-- SOURCE DATA follows --

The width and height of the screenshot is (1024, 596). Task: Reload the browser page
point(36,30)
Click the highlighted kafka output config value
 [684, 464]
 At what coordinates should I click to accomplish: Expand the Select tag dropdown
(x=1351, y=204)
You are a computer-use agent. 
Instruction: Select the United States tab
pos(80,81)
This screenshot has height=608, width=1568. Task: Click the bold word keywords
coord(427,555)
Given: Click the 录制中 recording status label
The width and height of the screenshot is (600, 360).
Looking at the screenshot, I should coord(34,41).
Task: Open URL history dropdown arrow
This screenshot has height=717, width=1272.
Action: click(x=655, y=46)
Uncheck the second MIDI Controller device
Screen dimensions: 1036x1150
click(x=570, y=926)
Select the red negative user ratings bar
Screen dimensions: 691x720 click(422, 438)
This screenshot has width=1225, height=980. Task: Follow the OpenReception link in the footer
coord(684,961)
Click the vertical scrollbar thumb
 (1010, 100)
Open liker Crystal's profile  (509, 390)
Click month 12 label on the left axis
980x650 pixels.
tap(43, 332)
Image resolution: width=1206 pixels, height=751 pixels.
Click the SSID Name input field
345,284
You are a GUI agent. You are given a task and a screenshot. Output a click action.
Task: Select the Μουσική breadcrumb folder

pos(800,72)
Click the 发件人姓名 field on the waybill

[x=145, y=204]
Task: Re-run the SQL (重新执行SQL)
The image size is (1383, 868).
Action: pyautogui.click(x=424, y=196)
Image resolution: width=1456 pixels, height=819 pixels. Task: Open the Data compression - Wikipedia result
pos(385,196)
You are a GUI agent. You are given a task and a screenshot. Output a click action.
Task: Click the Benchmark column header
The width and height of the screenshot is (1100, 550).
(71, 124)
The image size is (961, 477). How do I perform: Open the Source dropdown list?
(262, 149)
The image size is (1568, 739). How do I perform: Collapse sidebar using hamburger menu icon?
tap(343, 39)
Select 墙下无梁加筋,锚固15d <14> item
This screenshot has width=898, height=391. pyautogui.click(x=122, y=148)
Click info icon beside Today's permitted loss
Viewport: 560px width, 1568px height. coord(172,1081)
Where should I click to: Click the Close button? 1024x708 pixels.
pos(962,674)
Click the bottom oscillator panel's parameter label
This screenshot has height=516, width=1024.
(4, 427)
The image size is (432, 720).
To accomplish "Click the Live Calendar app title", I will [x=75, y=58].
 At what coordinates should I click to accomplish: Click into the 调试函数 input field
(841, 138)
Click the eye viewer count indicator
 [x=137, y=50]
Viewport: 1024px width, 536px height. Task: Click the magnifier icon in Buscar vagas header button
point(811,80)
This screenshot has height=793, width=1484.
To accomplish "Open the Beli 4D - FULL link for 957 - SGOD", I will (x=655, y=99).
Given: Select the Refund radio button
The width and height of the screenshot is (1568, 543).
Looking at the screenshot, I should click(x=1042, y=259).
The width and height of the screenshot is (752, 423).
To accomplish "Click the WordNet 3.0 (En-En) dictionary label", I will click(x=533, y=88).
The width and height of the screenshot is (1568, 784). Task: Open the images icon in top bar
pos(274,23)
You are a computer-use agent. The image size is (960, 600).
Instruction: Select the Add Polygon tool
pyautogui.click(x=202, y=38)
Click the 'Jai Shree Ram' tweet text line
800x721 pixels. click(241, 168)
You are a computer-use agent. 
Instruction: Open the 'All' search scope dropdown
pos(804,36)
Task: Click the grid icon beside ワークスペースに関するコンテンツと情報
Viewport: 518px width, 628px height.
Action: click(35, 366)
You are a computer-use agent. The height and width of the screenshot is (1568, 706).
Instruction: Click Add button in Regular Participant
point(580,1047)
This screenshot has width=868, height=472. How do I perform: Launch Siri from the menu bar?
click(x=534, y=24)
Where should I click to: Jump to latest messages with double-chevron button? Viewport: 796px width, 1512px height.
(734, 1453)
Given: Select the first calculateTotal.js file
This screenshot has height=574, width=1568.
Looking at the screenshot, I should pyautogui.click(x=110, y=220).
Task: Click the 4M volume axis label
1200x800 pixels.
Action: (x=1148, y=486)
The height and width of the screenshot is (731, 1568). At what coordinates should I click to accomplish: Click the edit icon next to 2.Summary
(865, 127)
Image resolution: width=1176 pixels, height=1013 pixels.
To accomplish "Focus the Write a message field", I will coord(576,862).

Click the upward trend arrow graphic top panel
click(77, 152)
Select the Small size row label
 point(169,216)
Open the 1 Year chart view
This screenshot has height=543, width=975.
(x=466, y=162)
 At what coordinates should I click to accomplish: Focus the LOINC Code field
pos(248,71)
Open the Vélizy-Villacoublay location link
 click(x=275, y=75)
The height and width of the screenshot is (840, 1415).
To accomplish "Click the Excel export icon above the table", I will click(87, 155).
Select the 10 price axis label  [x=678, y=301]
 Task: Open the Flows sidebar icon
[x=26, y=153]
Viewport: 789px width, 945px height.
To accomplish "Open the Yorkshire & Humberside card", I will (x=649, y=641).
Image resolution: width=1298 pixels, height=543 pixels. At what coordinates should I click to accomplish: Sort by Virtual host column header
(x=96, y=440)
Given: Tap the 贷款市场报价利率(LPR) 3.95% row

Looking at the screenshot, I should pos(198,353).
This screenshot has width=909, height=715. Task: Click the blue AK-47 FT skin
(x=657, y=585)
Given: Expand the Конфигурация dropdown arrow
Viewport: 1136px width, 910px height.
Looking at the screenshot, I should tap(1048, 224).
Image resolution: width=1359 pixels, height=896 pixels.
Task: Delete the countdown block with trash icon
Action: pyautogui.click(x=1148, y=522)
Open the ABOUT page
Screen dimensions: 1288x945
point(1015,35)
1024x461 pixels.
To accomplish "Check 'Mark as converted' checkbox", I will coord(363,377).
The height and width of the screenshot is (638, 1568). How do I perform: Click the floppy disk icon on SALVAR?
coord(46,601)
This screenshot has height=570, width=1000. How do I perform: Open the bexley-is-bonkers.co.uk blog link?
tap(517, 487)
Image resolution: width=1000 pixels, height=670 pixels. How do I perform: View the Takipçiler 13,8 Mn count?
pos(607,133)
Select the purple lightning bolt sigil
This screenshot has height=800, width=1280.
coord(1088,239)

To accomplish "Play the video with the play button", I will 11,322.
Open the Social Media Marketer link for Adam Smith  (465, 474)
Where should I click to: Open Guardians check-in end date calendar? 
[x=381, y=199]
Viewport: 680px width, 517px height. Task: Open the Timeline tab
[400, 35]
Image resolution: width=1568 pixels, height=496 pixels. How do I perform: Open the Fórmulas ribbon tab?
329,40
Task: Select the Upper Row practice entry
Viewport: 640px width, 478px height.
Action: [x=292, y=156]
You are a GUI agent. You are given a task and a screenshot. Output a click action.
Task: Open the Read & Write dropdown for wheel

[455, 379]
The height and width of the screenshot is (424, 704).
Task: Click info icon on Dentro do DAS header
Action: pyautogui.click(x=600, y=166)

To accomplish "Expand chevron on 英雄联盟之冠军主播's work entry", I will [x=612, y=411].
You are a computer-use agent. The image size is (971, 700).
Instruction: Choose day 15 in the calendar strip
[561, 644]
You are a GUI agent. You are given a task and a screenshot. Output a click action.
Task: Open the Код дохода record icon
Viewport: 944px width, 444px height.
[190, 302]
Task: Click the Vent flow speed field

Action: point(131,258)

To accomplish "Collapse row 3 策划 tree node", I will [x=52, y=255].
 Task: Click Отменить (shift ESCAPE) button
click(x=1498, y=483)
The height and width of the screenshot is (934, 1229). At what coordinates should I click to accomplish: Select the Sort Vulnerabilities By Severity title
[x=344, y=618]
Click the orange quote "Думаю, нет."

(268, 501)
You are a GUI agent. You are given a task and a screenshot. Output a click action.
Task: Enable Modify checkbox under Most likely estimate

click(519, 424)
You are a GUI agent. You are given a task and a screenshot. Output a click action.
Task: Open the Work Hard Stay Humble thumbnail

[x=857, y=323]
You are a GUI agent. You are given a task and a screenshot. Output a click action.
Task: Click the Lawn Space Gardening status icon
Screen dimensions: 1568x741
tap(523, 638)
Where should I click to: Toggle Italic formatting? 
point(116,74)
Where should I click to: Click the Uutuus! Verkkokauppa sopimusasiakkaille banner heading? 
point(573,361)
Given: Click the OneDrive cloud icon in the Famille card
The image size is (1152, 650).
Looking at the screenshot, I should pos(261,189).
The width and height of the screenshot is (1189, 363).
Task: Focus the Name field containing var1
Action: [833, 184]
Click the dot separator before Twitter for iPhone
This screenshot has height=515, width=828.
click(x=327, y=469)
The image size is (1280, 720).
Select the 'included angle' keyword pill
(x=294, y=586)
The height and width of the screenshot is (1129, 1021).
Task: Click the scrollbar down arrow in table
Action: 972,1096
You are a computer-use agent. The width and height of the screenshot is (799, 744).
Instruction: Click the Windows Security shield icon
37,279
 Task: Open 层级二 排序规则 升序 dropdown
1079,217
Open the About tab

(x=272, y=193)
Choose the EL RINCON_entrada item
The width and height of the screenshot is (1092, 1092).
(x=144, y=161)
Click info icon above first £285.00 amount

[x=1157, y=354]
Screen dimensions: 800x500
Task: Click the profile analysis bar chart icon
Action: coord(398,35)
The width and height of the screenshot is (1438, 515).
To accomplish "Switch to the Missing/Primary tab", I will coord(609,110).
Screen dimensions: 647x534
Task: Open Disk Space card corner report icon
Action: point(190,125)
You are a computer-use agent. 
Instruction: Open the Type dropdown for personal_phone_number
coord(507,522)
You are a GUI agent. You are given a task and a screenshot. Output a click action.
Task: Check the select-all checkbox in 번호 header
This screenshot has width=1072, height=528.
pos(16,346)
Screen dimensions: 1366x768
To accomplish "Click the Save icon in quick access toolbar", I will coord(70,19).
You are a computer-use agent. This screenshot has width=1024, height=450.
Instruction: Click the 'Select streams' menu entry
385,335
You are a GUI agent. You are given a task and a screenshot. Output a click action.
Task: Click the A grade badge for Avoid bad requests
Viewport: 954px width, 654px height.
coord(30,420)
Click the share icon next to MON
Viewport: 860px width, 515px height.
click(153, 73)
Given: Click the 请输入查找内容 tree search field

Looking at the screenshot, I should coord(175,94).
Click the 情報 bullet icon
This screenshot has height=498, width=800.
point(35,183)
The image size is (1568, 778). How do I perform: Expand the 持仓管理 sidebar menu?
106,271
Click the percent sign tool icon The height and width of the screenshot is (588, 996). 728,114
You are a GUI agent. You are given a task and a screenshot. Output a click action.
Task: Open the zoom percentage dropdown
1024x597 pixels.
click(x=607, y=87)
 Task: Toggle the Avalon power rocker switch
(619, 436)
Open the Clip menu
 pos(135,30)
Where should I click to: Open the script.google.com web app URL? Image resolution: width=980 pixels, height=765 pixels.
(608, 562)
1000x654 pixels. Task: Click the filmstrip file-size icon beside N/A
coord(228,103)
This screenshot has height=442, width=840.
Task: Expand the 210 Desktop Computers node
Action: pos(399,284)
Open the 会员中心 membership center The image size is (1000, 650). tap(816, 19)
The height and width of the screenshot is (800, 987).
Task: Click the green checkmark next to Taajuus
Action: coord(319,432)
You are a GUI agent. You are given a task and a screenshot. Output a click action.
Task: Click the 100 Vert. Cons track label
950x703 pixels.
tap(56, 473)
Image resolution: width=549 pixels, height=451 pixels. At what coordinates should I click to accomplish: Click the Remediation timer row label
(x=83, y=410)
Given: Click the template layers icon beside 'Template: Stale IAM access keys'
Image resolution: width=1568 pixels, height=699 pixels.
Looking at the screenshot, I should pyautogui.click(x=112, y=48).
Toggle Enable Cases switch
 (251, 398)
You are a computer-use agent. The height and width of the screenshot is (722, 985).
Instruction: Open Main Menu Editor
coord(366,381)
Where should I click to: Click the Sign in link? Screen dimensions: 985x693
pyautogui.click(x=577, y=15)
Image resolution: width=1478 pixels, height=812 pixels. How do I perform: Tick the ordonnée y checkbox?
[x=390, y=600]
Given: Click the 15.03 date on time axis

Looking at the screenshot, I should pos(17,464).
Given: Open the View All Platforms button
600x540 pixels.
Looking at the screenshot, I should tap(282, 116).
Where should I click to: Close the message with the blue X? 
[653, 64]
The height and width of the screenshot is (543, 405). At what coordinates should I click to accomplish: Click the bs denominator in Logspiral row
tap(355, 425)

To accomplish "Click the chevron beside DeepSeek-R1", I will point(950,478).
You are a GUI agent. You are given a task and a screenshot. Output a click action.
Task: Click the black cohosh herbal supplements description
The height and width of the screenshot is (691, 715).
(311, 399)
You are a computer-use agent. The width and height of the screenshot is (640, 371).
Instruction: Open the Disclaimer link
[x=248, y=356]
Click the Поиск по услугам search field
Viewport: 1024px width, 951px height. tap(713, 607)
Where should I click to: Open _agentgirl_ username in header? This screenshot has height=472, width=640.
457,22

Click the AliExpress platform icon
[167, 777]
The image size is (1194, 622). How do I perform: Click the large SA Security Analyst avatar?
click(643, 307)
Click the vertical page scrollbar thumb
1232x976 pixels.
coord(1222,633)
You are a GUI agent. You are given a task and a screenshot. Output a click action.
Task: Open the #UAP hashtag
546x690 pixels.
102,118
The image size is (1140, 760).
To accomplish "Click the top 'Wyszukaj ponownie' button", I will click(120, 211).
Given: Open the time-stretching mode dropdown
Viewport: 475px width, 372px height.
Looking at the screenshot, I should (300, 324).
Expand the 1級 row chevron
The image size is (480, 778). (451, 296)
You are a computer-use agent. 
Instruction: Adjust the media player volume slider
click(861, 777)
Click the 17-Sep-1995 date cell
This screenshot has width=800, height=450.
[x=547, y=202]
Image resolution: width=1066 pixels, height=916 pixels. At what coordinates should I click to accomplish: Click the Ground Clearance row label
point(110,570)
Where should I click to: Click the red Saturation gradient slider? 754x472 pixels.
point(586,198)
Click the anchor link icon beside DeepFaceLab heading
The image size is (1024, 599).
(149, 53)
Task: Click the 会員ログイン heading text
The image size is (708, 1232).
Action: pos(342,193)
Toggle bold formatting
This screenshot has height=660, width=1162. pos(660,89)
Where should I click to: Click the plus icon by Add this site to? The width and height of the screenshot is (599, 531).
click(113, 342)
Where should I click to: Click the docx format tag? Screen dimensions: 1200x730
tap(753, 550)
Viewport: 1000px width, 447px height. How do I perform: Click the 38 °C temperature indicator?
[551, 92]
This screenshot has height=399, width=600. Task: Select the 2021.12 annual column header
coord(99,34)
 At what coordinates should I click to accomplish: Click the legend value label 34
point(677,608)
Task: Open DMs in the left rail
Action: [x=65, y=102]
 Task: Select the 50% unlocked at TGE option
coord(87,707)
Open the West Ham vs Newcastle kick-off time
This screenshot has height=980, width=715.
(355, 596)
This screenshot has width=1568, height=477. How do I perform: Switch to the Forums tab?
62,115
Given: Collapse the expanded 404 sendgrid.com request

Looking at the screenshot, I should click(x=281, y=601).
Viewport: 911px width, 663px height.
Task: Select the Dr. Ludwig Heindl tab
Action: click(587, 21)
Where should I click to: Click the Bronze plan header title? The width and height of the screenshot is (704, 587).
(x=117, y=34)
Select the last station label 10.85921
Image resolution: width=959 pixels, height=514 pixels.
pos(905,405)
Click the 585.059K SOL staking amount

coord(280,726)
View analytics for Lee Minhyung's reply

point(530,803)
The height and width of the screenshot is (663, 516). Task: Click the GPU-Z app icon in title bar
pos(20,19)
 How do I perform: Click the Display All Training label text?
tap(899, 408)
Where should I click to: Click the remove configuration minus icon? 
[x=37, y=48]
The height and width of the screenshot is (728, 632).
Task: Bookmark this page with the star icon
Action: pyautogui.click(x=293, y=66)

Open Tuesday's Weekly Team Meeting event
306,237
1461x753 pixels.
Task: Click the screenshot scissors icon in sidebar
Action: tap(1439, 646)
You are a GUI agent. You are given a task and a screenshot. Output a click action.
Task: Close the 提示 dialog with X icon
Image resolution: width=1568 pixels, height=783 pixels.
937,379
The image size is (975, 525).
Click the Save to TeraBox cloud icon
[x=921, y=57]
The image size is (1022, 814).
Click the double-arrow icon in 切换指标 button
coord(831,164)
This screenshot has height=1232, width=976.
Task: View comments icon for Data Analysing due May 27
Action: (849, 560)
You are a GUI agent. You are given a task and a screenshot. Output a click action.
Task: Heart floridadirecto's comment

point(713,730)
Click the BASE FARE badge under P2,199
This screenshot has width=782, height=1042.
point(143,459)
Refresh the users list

-- SOURCE DATA concluded --

§ ASSIGNMENT
In the entries above, find each line with "access" and list it.

§ SOLUTION
To accomplish "Click the Save icon in quick access toolbar", I will coord(70,19).
Given: Click the template layers icon beside 'Template: Stale IAM access keys'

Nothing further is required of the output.